__DATA__:
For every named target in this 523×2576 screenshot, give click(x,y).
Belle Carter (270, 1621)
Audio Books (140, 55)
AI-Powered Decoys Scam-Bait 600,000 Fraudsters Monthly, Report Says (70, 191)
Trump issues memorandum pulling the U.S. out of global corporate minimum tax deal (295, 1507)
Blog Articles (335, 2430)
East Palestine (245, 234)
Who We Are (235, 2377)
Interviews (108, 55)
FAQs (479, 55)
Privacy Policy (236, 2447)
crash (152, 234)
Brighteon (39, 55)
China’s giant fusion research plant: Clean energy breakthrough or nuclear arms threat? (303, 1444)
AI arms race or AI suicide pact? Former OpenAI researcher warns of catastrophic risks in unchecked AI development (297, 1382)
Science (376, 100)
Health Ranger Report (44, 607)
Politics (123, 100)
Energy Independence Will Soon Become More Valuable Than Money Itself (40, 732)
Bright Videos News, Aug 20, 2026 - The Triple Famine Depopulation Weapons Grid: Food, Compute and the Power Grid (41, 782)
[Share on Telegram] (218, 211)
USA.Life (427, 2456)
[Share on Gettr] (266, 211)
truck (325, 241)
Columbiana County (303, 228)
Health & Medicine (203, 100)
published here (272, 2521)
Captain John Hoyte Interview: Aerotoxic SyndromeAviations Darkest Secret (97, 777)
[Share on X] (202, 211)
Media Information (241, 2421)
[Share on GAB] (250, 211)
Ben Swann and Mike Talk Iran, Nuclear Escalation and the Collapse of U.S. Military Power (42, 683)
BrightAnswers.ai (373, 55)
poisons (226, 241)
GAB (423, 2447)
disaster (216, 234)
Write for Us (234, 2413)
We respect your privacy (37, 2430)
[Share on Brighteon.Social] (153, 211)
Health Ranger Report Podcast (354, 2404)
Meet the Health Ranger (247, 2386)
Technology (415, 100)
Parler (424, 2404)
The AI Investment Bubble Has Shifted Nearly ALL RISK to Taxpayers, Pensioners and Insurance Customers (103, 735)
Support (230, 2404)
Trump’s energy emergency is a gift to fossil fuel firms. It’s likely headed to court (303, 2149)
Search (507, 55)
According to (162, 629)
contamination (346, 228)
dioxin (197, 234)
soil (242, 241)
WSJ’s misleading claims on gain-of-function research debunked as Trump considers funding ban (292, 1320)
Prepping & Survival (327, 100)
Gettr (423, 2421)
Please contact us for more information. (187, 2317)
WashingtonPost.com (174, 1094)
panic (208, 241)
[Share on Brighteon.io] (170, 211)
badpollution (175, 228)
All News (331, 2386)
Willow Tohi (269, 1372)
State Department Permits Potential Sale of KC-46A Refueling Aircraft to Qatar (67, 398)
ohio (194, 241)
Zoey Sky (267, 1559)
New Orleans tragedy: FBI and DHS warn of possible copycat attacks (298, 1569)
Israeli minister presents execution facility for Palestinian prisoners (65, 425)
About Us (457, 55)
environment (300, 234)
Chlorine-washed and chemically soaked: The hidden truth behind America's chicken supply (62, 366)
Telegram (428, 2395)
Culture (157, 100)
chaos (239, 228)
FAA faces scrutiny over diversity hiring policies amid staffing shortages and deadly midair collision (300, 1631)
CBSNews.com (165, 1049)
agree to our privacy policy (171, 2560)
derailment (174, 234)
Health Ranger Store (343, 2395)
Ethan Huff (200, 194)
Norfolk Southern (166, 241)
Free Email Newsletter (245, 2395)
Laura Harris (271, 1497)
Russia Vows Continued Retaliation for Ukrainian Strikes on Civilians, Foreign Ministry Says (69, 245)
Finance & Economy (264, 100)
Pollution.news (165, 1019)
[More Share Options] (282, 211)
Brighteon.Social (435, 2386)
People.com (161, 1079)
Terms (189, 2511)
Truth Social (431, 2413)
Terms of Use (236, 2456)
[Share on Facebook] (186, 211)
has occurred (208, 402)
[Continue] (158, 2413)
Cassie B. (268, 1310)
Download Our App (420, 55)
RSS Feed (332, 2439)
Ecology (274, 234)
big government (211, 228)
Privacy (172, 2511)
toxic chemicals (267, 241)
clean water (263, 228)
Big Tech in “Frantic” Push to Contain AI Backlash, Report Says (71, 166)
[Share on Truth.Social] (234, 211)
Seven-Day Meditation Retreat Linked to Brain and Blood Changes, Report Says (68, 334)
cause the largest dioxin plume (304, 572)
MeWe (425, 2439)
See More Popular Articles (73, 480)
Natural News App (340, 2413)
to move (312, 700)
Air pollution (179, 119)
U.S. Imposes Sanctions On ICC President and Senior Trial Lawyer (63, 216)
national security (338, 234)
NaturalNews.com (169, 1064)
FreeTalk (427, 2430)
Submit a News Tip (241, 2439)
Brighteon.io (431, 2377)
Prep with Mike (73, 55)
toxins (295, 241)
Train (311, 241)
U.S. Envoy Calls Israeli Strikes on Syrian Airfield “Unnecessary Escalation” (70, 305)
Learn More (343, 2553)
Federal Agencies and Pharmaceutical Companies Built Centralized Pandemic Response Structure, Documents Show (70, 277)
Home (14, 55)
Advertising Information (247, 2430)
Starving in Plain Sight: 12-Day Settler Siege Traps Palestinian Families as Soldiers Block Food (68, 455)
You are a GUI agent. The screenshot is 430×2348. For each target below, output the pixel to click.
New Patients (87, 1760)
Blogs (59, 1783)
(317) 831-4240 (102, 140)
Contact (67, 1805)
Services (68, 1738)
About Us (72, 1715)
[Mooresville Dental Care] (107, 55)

* * *

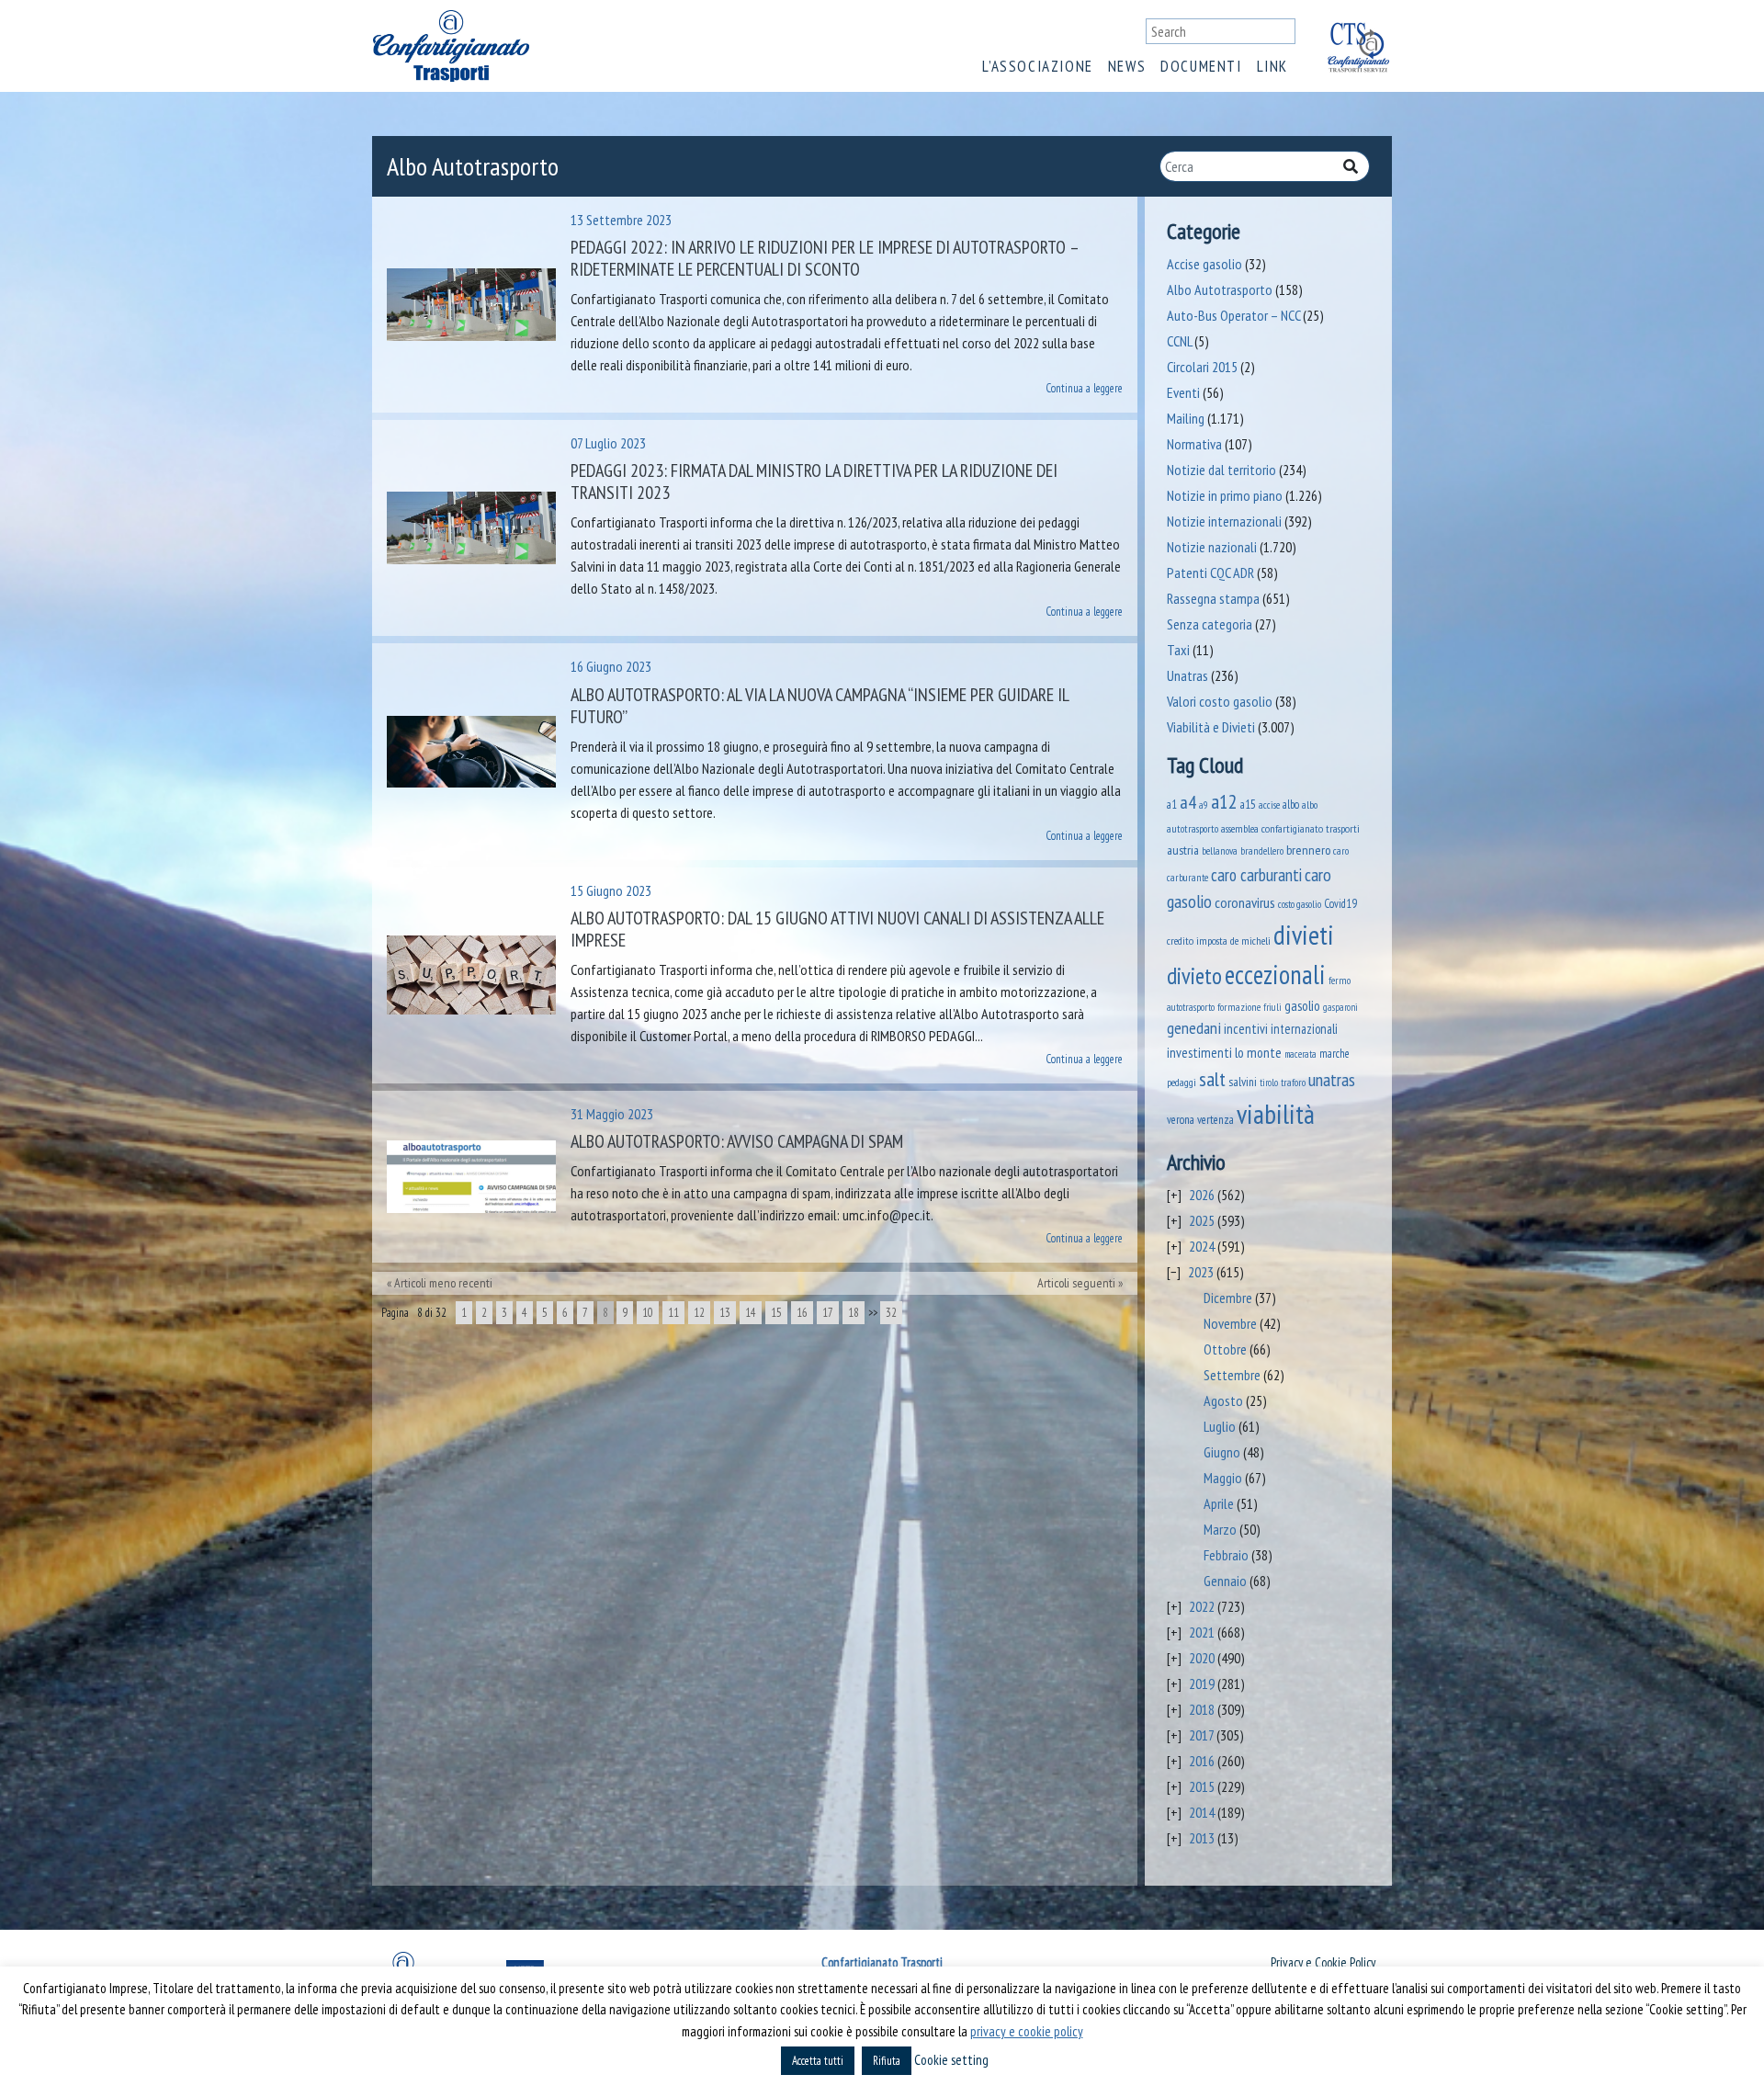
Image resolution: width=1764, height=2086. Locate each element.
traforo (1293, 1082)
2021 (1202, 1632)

__WORK INSTRUCTIONS__: In the material above, locate the line containing "[Share on X] (202, 211)" and the line containing "Health Ranger Report Podcast (354, 2404)". Transcribe exactly those two lines and every line between them, and nothing more.

__RESPONSE TO THE TASK__:
[Share on X] (202, 211)
Media Information (241, 2421)
[Share on GAB] (250, 211)
Ben Swann and Mike Talk Iran, Nuclear Escalation and the Collapse of U.S. Military Power (42, 683)
BrightAnswers.ai (373, 55)
poisons (226, 241)
GAB (423, 2447)
disaster (216, 234)
Write for Us (234, 2413)
We respect your privacy (37, 2430)
[Share on Brighteon.Social] (153, 211)
Health Ranger Report Podcast (354, 2404)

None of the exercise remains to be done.